-- Begin Task material --
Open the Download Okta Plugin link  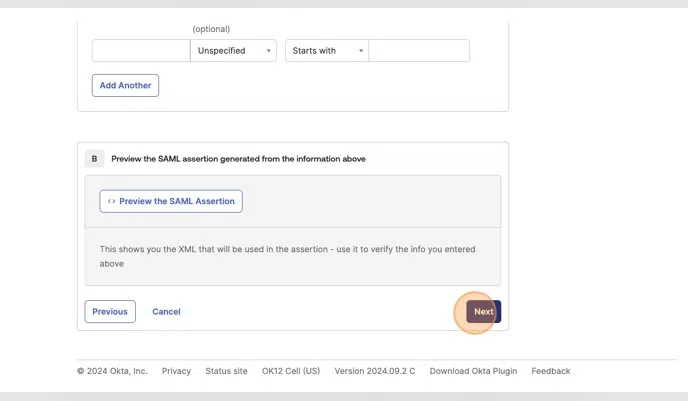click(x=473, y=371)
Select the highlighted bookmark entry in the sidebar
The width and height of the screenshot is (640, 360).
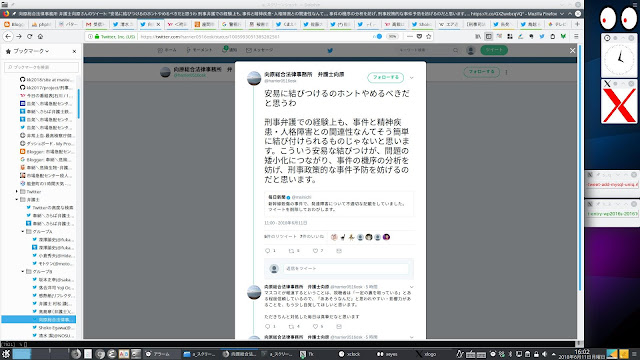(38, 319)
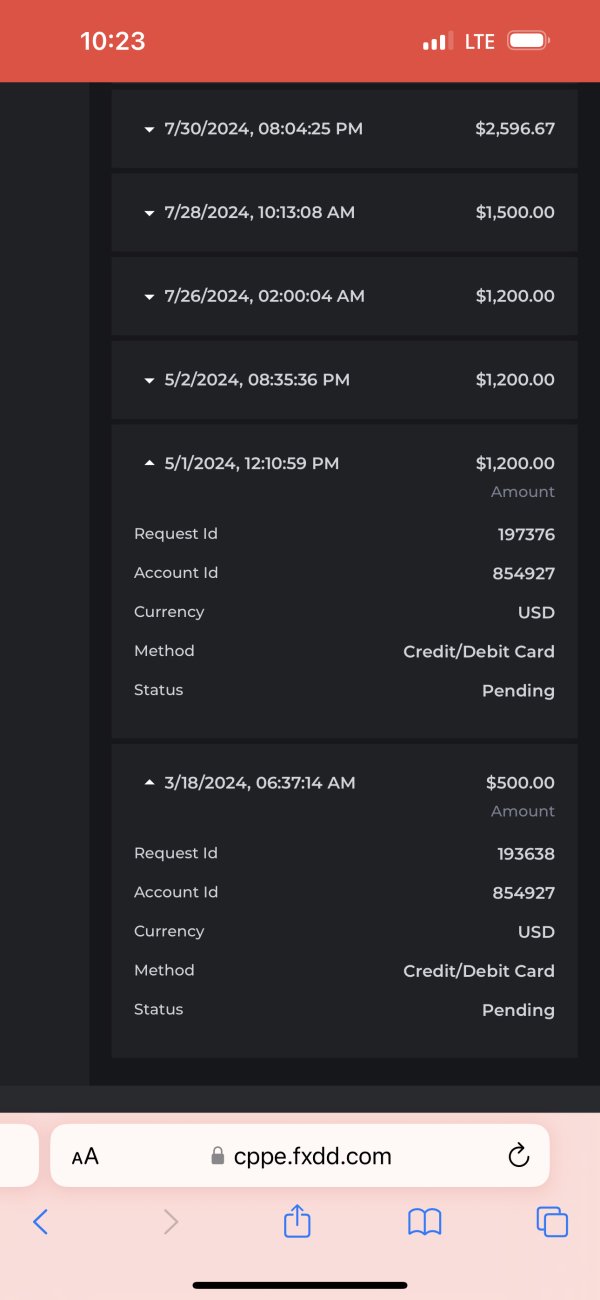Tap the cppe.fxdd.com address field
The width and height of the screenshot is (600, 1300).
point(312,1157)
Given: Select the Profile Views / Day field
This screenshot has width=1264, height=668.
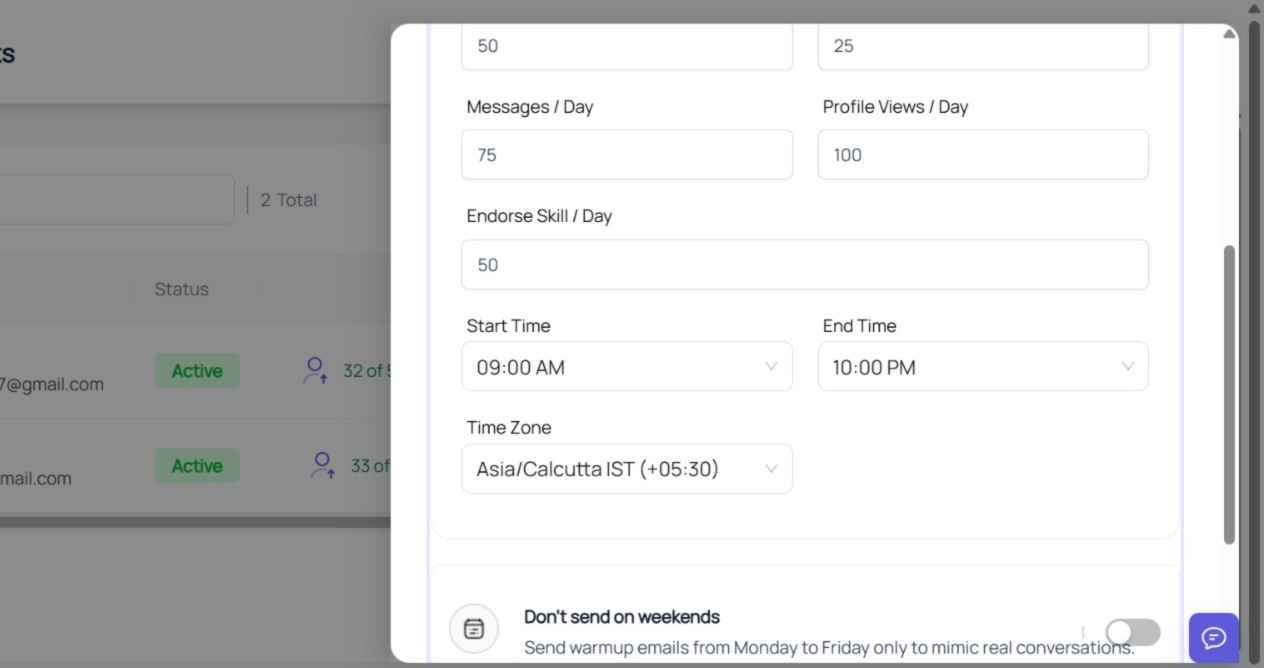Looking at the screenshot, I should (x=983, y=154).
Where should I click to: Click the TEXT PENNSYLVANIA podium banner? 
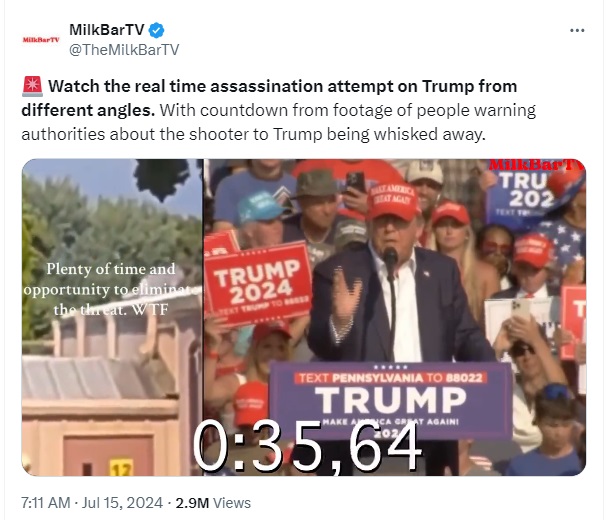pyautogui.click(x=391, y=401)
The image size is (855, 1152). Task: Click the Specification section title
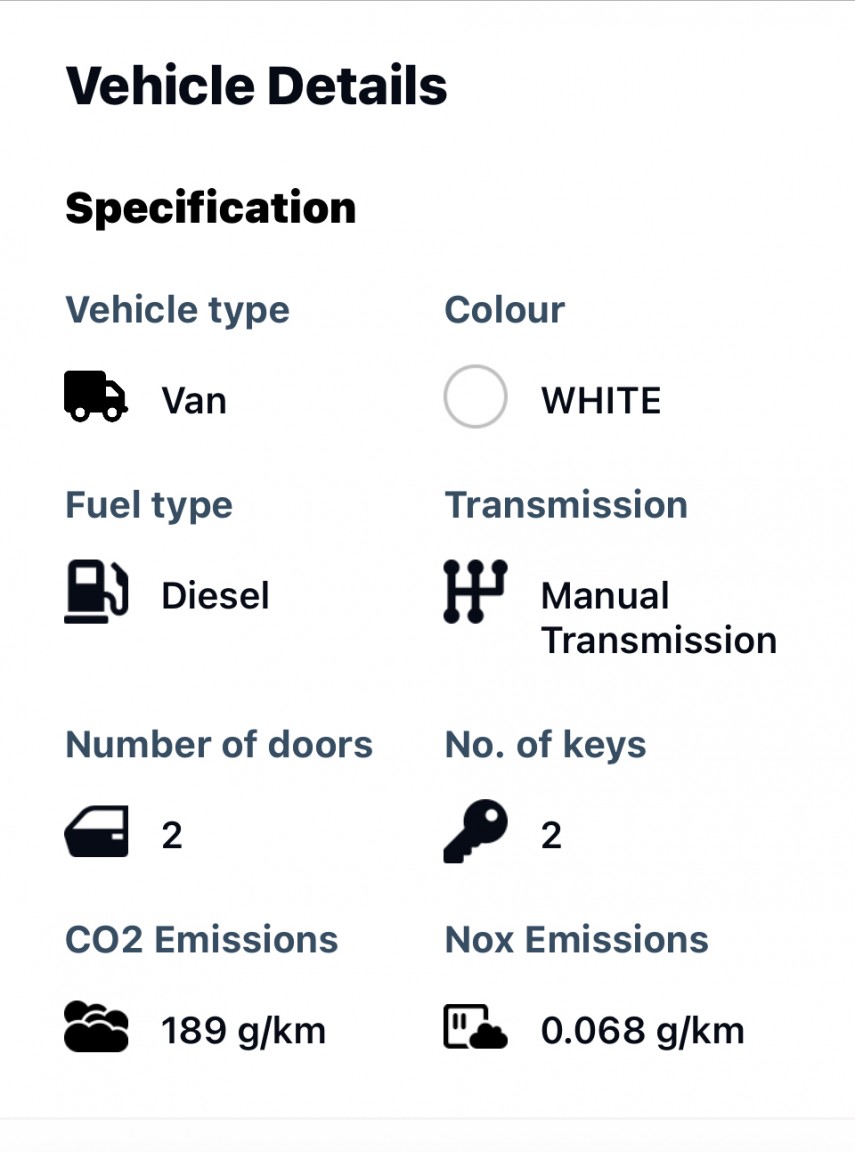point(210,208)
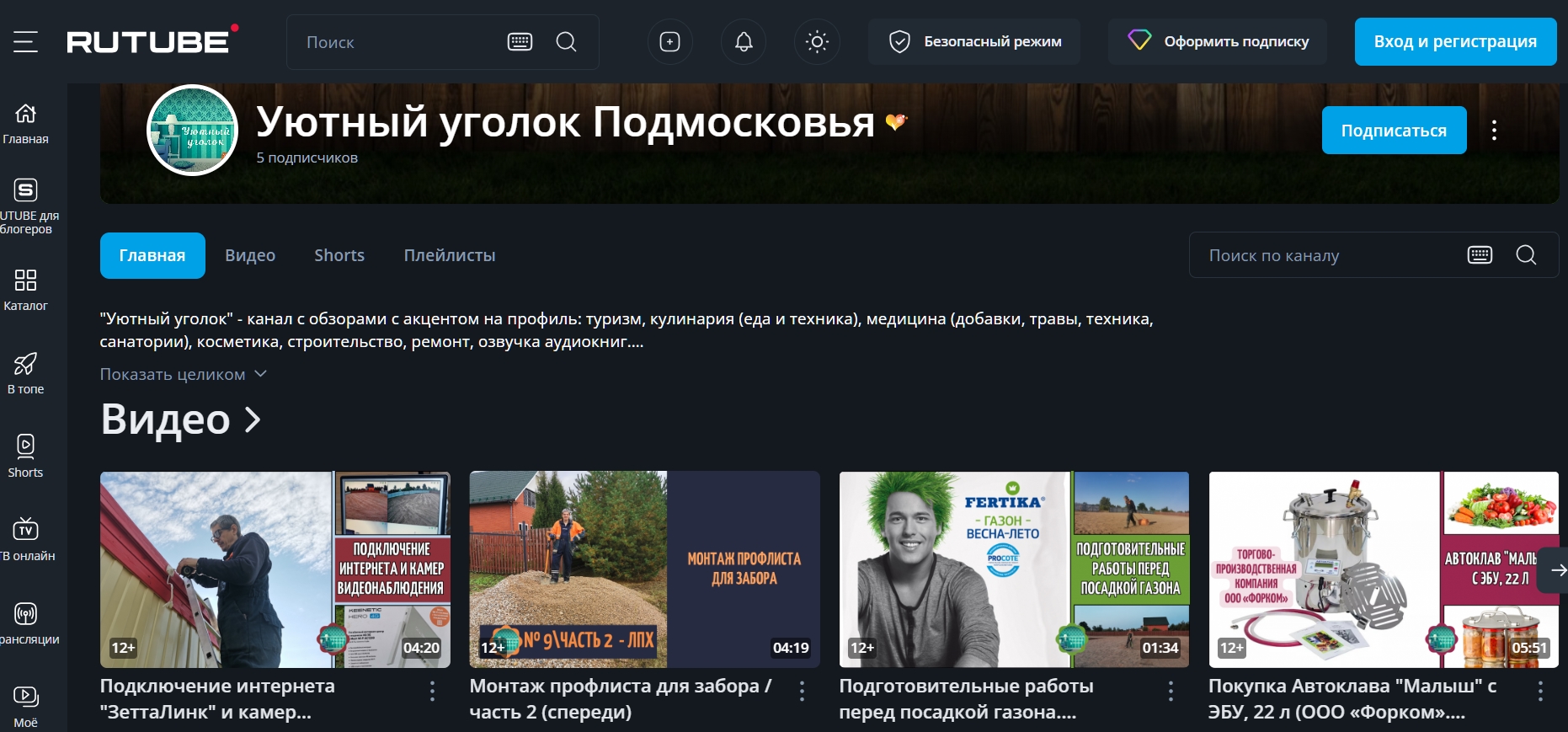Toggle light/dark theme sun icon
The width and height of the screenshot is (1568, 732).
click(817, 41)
-- End Task material --
- Instructions to follow:
Recast the rows above, from the line containing "Given: Select the Profile Views / Day field" through the last row inclusive, as a JSON list of strings with one string per line, omitting blank lines. Leave the pictures out of the answer.

- Written solution:
[
  "Given: Select the Profile Views / Day field",
  "This screenshot has width=1264, height=668.",
  "Looking at the screenshot, I should (x=983, y=154).",
  "Where should I click to: Click the TEXT PENNSYLVANIA podium banner? ",
  "pyautogui.click(x=391, y=401)",
  "The image size is (855, 1152). Task: Click the Specification section title",
  "point(210,208)",
  "Toggle light/dark theme sun icon",
  "The width and height of the screenshot is (1568, 732).",
  "click(817, 41)"
]